Nothing has changed in that respect. Fourteen years later, I see the same numbers of the same offences whenever I sit in the traffic court. What has changed though is the fine we levy. In 1993 the standard fine for a first offence of no insurance was £540 set on the principle that it should be more expensive to be caught without insurance than it was to buy insurance. Somewhere along the line though a politically inspired change took place in the way we were instructed to calculate fines. It had to be related to the offender's financial means. Then the government decided that fixed penalties could be used for first offences of no insurance and the fixed penalty was set at £200. So we were instructed to impose the same figure if the case came to court (though we don't fine speeding cases that come to court this way). Result: Whereas the value of my house now stands at 410% of its 1993 value, a no insurance fine has fallen by 63% even without allowing for inflation.

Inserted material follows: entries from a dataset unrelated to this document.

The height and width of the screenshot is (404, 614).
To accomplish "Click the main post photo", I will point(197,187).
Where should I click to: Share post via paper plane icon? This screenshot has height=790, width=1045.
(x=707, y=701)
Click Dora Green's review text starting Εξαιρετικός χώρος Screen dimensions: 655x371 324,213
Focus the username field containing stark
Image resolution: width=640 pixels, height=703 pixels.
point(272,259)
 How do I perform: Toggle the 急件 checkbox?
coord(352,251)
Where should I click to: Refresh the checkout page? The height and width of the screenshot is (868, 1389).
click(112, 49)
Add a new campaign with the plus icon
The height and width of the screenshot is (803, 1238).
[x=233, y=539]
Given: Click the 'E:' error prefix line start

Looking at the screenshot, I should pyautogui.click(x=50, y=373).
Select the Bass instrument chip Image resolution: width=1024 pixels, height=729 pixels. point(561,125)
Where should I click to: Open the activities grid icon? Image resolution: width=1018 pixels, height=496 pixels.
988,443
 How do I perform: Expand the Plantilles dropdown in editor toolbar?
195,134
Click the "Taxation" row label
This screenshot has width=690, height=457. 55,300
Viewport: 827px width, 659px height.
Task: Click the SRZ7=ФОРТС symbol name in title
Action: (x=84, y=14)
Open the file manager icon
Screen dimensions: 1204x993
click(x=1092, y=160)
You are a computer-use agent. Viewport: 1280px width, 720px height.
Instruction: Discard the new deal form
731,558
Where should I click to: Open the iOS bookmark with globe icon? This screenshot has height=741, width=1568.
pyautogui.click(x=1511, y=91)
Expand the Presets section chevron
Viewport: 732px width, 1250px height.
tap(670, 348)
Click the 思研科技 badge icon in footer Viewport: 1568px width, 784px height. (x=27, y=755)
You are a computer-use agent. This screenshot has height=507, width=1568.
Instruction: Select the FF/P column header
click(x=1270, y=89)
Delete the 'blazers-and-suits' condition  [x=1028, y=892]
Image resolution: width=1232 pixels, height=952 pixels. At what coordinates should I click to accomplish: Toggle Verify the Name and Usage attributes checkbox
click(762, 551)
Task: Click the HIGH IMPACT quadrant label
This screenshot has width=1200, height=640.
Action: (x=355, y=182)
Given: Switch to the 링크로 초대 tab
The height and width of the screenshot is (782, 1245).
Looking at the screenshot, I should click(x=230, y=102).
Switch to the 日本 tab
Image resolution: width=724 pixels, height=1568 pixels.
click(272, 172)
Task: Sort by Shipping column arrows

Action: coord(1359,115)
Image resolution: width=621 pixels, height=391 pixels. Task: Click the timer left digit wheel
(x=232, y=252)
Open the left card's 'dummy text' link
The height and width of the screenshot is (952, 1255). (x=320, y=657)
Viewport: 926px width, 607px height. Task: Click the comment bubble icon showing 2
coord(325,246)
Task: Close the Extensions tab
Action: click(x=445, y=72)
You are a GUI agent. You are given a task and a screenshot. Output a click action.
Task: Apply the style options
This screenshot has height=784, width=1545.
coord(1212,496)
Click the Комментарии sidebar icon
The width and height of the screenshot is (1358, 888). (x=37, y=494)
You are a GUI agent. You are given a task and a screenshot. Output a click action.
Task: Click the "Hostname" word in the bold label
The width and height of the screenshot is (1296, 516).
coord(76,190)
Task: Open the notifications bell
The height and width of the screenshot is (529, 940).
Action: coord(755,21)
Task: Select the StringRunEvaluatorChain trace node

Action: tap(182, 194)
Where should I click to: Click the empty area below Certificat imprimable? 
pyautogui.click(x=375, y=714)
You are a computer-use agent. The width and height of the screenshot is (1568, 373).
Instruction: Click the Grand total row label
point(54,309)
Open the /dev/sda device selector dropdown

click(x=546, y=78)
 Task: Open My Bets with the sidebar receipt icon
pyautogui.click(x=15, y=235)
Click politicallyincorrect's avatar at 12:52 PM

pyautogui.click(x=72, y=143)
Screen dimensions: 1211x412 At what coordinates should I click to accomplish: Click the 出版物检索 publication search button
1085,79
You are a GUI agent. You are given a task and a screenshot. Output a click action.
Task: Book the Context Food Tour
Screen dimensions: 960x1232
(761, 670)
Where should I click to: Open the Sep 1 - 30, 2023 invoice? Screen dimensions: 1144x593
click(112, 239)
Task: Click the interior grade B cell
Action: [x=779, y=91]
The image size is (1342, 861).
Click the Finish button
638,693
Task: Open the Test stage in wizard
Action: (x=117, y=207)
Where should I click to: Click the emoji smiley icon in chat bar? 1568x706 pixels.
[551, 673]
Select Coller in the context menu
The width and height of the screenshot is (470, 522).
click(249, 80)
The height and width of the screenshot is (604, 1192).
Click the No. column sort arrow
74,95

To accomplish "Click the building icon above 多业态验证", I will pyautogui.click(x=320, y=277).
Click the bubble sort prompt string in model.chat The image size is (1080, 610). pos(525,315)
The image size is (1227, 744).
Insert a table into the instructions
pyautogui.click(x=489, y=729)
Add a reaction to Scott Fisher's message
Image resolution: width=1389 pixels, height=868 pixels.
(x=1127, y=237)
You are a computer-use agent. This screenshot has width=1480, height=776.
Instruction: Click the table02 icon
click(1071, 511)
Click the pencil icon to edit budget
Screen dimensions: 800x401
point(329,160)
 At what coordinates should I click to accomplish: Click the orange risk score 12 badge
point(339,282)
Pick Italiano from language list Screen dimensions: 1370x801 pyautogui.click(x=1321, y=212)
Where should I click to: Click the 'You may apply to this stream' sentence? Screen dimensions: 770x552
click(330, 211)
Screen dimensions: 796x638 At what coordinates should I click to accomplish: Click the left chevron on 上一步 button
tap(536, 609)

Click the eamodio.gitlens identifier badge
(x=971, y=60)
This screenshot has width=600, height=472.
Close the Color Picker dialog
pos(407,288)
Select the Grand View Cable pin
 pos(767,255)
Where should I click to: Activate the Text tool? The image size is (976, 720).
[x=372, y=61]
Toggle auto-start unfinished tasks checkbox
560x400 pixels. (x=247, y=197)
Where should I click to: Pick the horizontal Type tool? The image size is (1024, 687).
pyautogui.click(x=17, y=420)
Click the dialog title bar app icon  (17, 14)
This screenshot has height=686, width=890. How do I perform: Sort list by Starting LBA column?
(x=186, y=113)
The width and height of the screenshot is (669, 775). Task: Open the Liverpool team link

Little wonder that we are making no headway in deterring these offences.
I'll come to the matter of no licence in my next post.

1 comment:

Anonymous said...

Excellent little post. I to remember when dealing with no insurances that a first instance warrant was so easy to comeby (not like now). Everyone viewed the matter as a serious offence. But as you say this government has watered it down like everything else as they are target driven.